Un día cualquiera

Esteban
Era lunes, y a pesar de lo temprano de la hora, ya hacía un calor de rigor en la gran ciudad. Alberto, un ejecutivo como tantos, había tenido el día anterior un contratiempo de avería en su automóvil, el cual tuvo que dejar en el garaje, para su reparación. Ello le producía un gran contratiempo, pues debía ahora cruzar la ciudad para asistir a su trabajo.
Se acercó al ventanal de su casa, y pensativo, con su mirada perdida hacia la calle, recordó que cruzando el famoso Barrio del Carmen, sus oficinas le quedaban casi enfrente. El Barrio del Carmen, famoso por su conflictividad, venta y distribución de droga, mafias rusas, trata de blancas y prostitución. No obstante, eran las siete de la mañana y Alberto pensó que a esa hora no tendría problema ninguno para cruzar el barrio, y cerrando con llave se puso en camino hacia las oficinas.
El Barrio del Carmen, a esa hora, era un lugar increíblemente diferente, el silencio se podía cortar. Las calles totalmente desiertas dejaban ver lo inequívoco de la noche anterior: jeringuillas usadas, botellas de cerveza, cartones de vino y alguno que otro indigente tendido en la calle, arropado por cartones.
Alberto seguía calle abajo, no sin la preocupación, nerviosismo y temor que le infundía el barrio, cuando de pronto adivinó dos figuras femeninas. Se detuvo un momento para encender un cigarrillo, y sintió que una mano le tocaba el hombro. Alberto, sobresaltado, giró sobre sí mismo; frente a él había dos hombres de apariencia seria, mostrándole una placa. Eran policías. Buenos días; Alberto contestó: buenos días.
Uno de los policías le pidió la documentación y Alberto, aunque nervioso, se la mostró. A los policías les pareció extraño y sospechoso que, a esa hora, un hombre del talante de Alberto circulara por aquellas callejuelas. Él les explicó a los policías que los motivos por los que se había visto obligado a cruzar por el barrio se debían a la avería de su coche. Los policías le devolvieron la documentación, no sin antes prevenirle del cuidado que debía tener al deambular por aquellas calles. Siguió su camino y perdió de vista a los policías.
Aquellas figuras femeninas que divisó en el horizonte ya estaban casi a su altura. Él se dio perfecta cuenta de que se trataba de dos jovencitas, que no tendrían más de diecisiete años.
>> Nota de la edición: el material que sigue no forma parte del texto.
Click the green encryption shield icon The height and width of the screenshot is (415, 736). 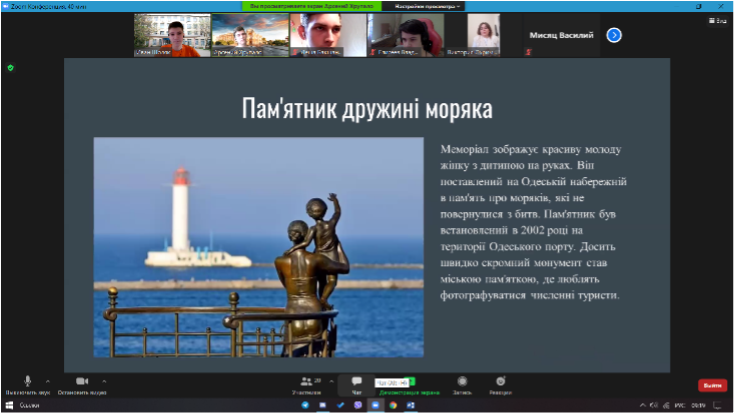(10, 68)
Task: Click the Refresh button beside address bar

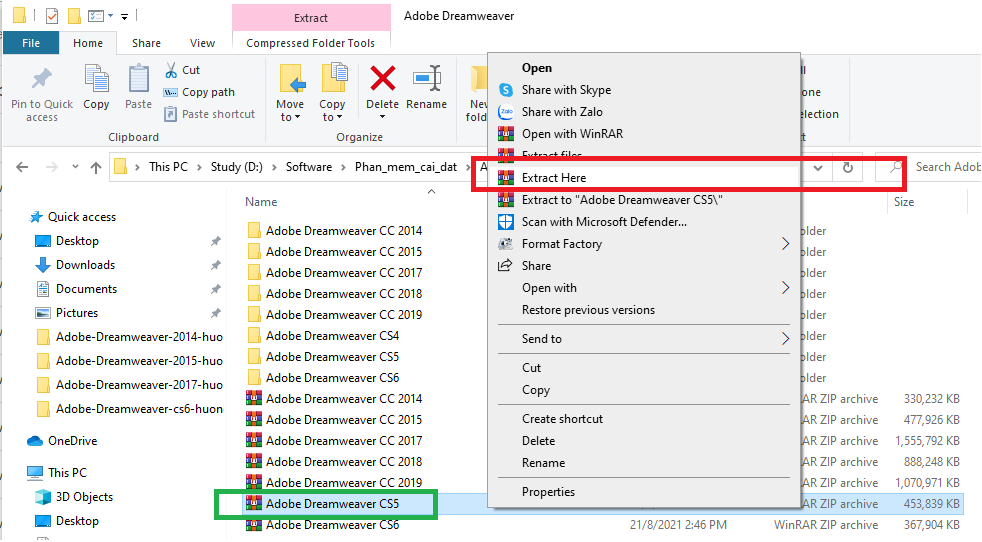Action: click(x=847, y=167)
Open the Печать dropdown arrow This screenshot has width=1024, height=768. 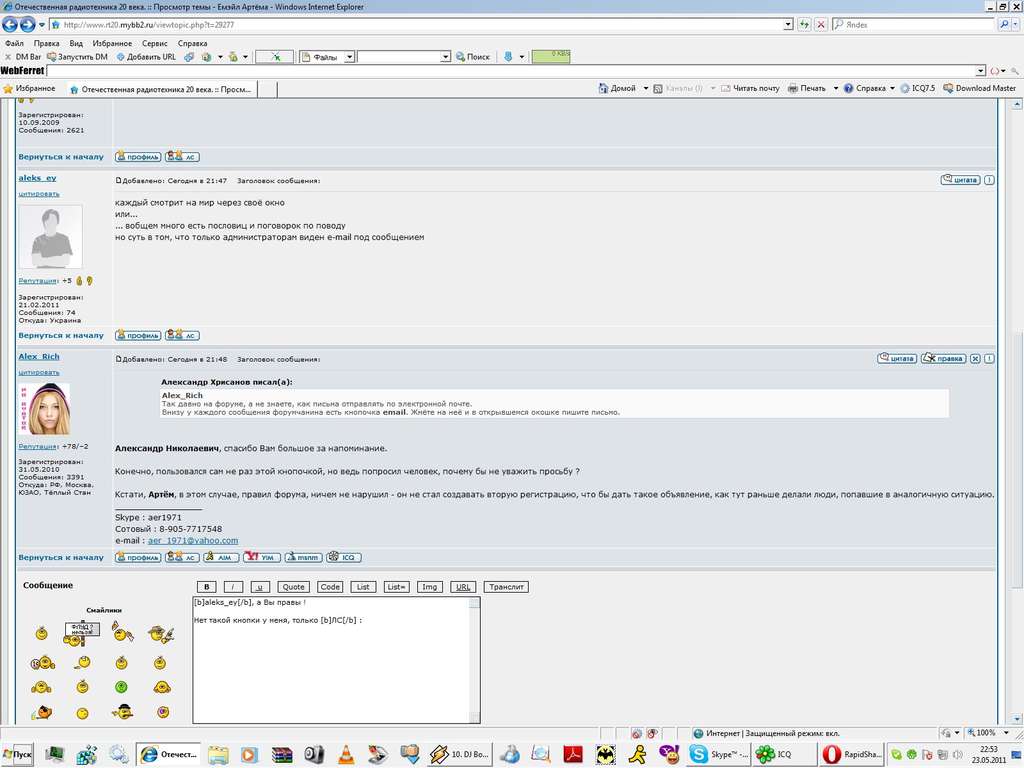pyautogui.click(x=835, y=88)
Una de ellas llevaba un vestido blanco y de su brazo izquierdo –a la altura de la vena– no dejaba de manar sangre. Entrecortada la voz por el llanto, le decía a su amiga: Me he echado el pico fuera, y era el último que nos quedaba. Su amiga le contestó: No te preocupes, a mí me queda algo de dinero y con un cliente o dos que me haga, tendremos el problema resuelto. Esa fue la conversación que Alberto pudo oír de las chicas. Pensó: Qué suerte que tengo una mujer maravillosa y una hija que jamás pasará por la desgracia que están pasando estas dos criaturas que acabo de ver.
Al recorrer unos treinta metros más de la calle, se encontró con un edificio en ruinas, lleno de cascotes cubiertos por un plástico negro. Bajo aquel plástico se veían unos zapatos de mujer. Esos zapatos le eran familiares a Alberto; tanto, que se acercó al plástico y la sorpresa fue importante dado que los zapatos contenían unos pies. Alarmado por aquella visión, se dirigió donde supuso que se encontraba la cabeza de aquel cuerpo. Apartó el plástico y lo que vio le pareció imposible: era el rostro de una chica de unos dieciocho años, muerta, con una jeringuilla clavada en el brazo. Alberto, mirando al cielo, lanzó un grito de dolor y angustia. Quien yacía en aquellos escombros, cubierta por el mugriento plástico, era Laura, su hija, muerta por sobredosis.
El llanto y la desesperación hicieron que Alberto, gritando con voz rota y pidiendo ayuda, se dirigiera a la calle donde, minutos antes de descubrir semejante hallazgo macabro, le habían pedido su documentación. Efectivamente, allí estaban los dos policías junto a las adolescentes que había visto unos minutos antes. Alberto no podía creer lo que sus ojos estaban viendo: uno de los policías manoseaba los pechos turgentes de una de las menores; y el otro, a su compañera, le estaba vendiendo una especie de papelina que contenía heroína y cocaína. Alberto arremetió contra ellos, y uno de ellos, sacando su arma reglamentaria lo abatió a tiros.
Fin

Pd: Al día siguiente, todas las cadenas de radio y canales de televisión, periódicos y revistas, publicaban el siguiente texto:

Proxeneta abatido a tiros por dos miembros de los cuerpos de seguridad del estado.